James Mackay Senior stands proudly alongside his wife, Anne. They emerge as a focal point from a sprawling of children, nephews, crates, and baskets. This expansive family unit is about to depart to New Zealand in search of more prosperous pastures; the wooden ship loitering in the distance pre-empts their permanent departure from their homeland. This describes William Allsworth’s mid-19th century painting The Emigrants – a poignant insight into the disturbance caused by the Highland Clearances.
Between the 18th and 19th centuries, the Scottish Highlands witnessed an incalculable exodus of the population. One cause of this mass dispossession can be traced to the Jacobite defeat at Culloden in 1746, after which the British government barred Highlanders from having the freedom to express their Gaelic heritage in the public domain and their right to bear arms. The succeeding 1747 Act of Proscription further repressed the Gaelic identity, outlawing the wearing of tartan, the teaching of their language, and even playing the bagpipes. The English had asserted a direct attack on highland culture.
Walking down Edinburgh’s Royal Mile today would make such facets seem ingrained in the Scottish identity; the relentless embrace of distant bagpipes and sprawling tartan stalls overlooks the fact that such symbols of Scotland were once so fervently stifled by the state. Nonetheless, this Highland culture was perceived in the 1700s as ‘backward’ and behind that of southern Scotland; Edinburgh viewed itself as more modern and progressive, identifying with its southern counterparts in England.

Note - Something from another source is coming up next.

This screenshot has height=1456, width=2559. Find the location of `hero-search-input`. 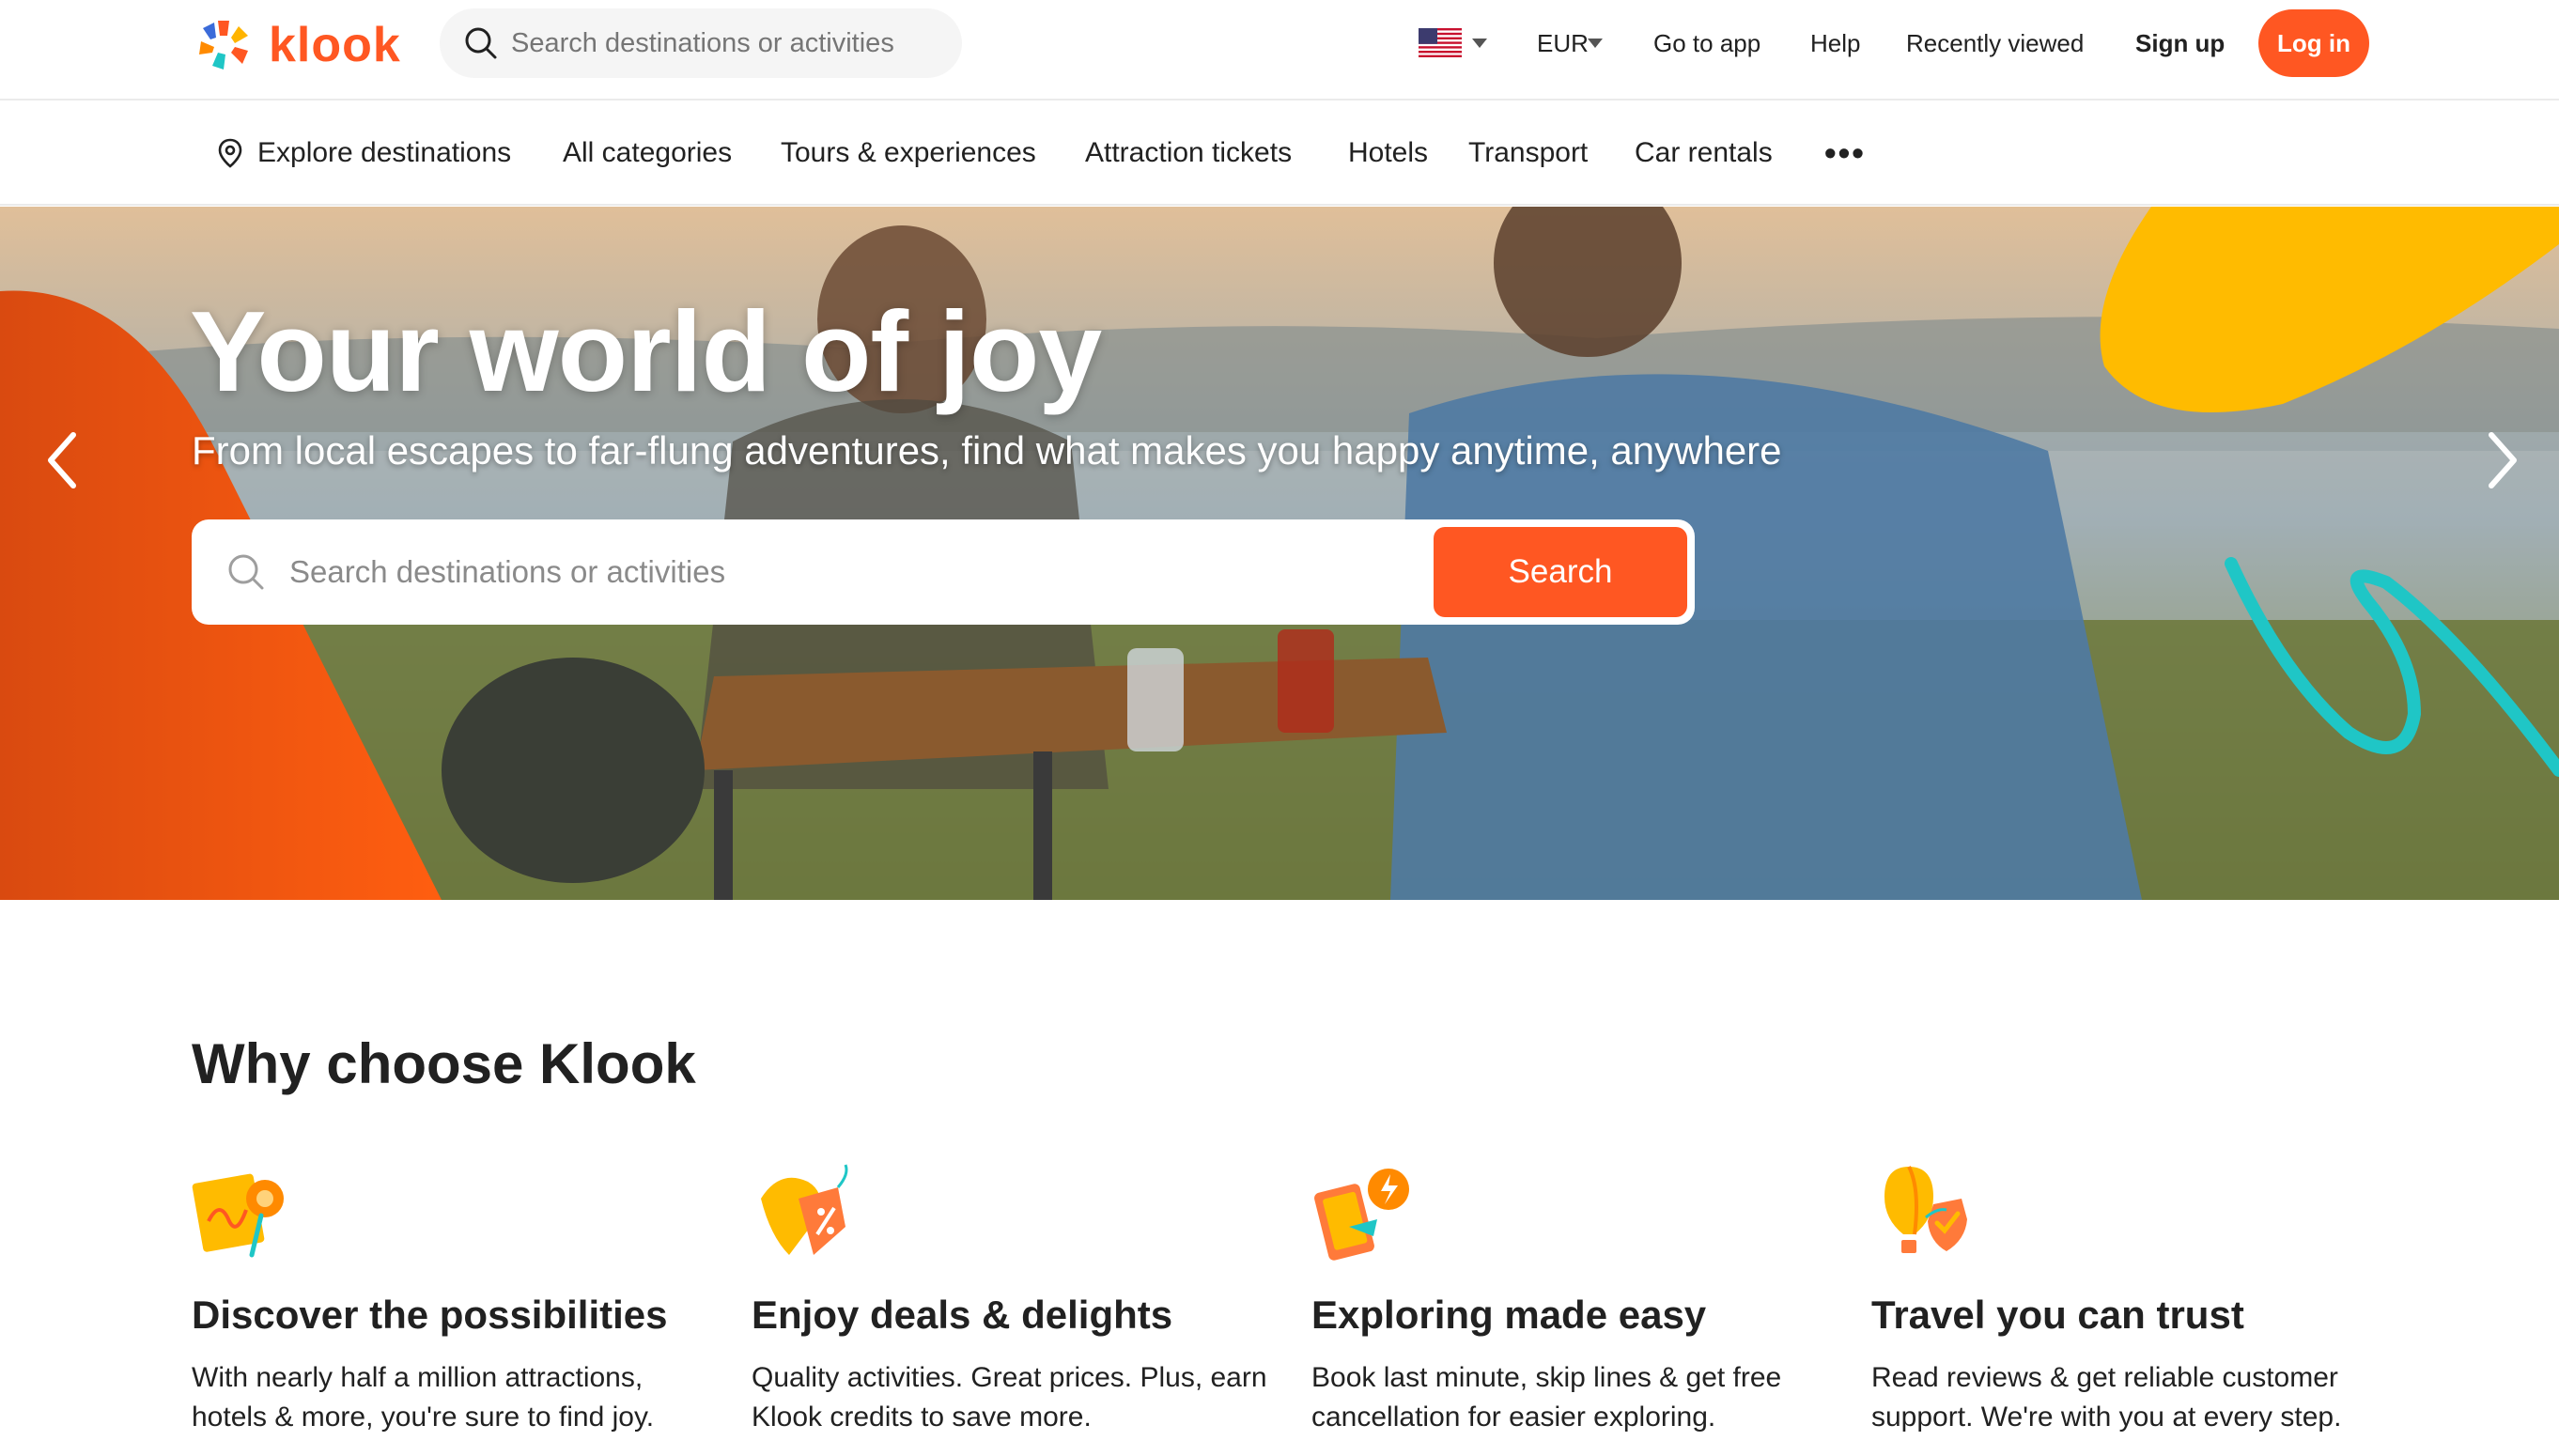

hero-search-input is located at coordinates (853, 572).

As rebuttal, we can see the Mackay clan dressed in a range of traditional, tartan garments asserting their proud Scottish identity. However, by sharing the composition with ample grazing sheep we gain a better idea of why this wealthy family had decided to move. The rapid development of an agricultural revolution in the mid-19th century saw an increasing preference for the rearing of sheep, who were more financially productive than the working and settling of clansmen on private land. Landowners soon saw the benefits of letting their land out to sheep rather than to the Highlanders themselves, leading to a sustained and relentless swathe of evictions across northern Scotland.
Greater agricultural crises also affected the Highlands and the newly homeless clansmen. Potato famine, the enclosure of smallholdings, and economic collapse further muddied the lives of the dispossessed, causing many to seek their fortunes overseas in the British colonies.
Such damaging effects of the Clearances are best witnessed in Thomas Faed’s The Last of the Clan, painted in 1856 and depicting the opposite scenario to Allsworth’s piece. Here, the viewer is placed on the rear deck of a ship destined elsewhere in the British Empire, looking back at the shore to the remaining members of a now fragmented Highland clan. The painting focuses on the leader atop his horse, sharing with his steed a forlorn expression of defeat. The children, elderly, and women left behind on the barren shore compose a community once unified, but now irreparably divided.
Faed’s piece insinuates the fate of those left behind, in an event often regarded as the first act of modern ethnic cleansing. We are presented with the remnants of a clan that will likely disappear, terminating what may have been a Highland rule spanning several centuries. A topic spoken of today with much contempt, we are offered through painting a glimpse of the true damage the Highland Clearances dealt to a plethora of once cemented clan communities, and to our perceived notion of a true ‘Scottish identity’.